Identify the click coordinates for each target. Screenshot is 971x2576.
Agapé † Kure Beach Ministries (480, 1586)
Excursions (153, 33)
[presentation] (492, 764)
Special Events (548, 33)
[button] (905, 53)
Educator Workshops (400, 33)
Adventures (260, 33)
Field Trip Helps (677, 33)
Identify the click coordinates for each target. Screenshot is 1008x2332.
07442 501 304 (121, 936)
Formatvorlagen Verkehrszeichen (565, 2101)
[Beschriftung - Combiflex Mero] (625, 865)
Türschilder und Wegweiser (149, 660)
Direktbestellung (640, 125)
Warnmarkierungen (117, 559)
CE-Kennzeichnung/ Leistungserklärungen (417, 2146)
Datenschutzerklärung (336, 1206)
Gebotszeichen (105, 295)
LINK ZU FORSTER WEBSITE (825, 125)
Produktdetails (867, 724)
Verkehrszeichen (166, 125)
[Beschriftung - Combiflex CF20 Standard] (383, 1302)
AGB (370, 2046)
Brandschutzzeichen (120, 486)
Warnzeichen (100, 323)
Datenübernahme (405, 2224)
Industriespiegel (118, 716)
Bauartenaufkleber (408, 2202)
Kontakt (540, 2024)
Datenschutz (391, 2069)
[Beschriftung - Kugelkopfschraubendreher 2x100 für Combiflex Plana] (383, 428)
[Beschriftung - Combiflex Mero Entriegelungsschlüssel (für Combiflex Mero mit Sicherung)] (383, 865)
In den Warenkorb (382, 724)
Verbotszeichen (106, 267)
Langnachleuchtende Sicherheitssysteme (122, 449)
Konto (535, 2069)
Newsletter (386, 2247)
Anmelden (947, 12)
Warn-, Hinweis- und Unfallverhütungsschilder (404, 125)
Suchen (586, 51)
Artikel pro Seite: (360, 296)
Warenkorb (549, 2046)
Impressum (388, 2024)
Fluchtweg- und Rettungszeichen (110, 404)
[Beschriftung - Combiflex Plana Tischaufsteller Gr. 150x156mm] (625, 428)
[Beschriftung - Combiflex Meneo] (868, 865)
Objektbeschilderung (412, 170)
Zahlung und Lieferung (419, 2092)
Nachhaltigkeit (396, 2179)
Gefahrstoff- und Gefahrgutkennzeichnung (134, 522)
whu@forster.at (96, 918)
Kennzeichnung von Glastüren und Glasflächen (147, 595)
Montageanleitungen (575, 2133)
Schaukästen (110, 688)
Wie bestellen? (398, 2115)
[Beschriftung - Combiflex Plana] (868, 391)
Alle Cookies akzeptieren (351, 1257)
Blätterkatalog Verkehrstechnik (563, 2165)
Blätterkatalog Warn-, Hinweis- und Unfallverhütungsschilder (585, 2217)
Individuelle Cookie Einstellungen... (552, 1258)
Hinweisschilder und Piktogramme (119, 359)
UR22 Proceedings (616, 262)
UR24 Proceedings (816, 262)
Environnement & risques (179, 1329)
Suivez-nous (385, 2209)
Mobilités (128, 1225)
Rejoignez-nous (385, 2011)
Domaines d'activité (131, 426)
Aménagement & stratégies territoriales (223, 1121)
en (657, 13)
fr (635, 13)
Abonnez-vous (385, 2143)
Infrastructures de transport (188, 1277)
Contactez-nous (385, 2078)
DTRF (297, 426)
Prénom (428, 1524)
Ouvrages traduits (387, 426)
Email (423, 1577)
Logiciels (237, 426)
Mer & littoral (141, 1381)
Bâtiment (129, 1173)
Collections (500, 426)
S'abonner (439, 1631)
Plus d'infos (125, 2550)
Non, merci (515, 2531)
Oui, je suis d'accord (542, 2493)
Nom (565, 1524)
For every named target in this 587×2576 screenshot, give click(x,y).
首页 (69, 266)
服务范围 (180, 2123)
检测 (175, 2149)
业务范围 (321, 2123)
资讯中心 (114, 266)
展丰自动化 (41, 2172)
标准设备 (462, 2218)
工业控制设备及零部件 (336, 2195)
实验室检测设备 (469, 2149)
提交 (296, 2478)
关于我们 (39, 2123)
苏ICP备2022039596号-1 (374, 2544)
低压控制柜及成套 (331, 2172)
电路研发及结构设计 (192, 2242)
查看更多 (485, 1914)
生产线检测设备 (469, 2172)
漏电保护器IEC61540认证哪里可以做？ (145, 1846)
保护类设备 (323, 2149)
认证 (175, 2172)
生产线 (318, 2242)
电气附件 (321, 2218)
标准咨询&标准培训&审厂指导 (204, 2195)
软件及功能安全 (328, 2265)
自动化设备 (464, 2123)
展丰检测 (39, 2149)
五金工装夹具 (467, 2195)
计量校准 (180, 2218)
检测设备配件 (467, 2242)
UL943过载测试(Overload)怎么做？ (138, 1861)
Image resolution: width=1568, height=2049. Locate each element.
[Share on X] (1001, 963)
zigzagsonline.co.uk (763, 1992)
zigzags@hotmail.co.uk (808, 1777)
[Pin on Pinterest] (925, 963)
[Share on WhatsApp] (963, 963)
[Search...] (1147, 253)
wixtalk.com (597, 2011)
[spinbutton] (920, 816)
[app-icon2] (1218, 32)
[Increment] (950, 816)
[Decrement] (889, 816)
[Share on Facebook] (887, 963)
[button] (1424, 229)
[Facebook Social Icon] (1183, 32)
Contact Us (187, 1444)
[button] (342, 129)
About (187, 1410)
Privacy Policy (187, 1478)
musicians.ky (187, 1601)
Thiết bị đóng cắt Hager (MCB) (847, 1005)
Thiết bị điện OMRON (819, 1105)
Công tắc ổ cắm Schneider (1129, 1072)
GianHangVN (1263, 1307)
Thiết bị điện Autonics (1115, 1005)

* * * * *

* Problem:
Copy the lines of the listing word for word, starting at the line containing "In den Warenkorb (382, 724)" and ending after the line containing "whu@forster.at (96, 918)".

* Answer:
In den Warenkorb (382, 724)
Verbotszeichen (106, 267)
Langnachleuchtende Sicherheitssysteme (122, 449)
Konto (535, 2069)
Newsletter (386, 2247)
Anmelden (947, 12)
Warn-, Hinweis- und Unfallverhütungsschilder (404, 125)
Suchen (586, 51)
Artikel pro Seite: (360, 296)
Warenkorb (549, 2046)
Impressum (388, 2024)
Fluchtweg- und Rettungszeichen (110, 404)
[Beschriftung - Combiflex Plana Tischaufsteller Gr. 150x156mm] (625, 428)
[Beschriftung - Combiflex Meneo] (868, 865)
Objektbeschilderung (412, 170)
Zahlung und Lieferung (419, 2092)
Nachhaltigkeit (396, 2179)
Gefahrstoff- und Gefahrgutkennzeichnung (134, 522)
whu@forster.at (96, 918)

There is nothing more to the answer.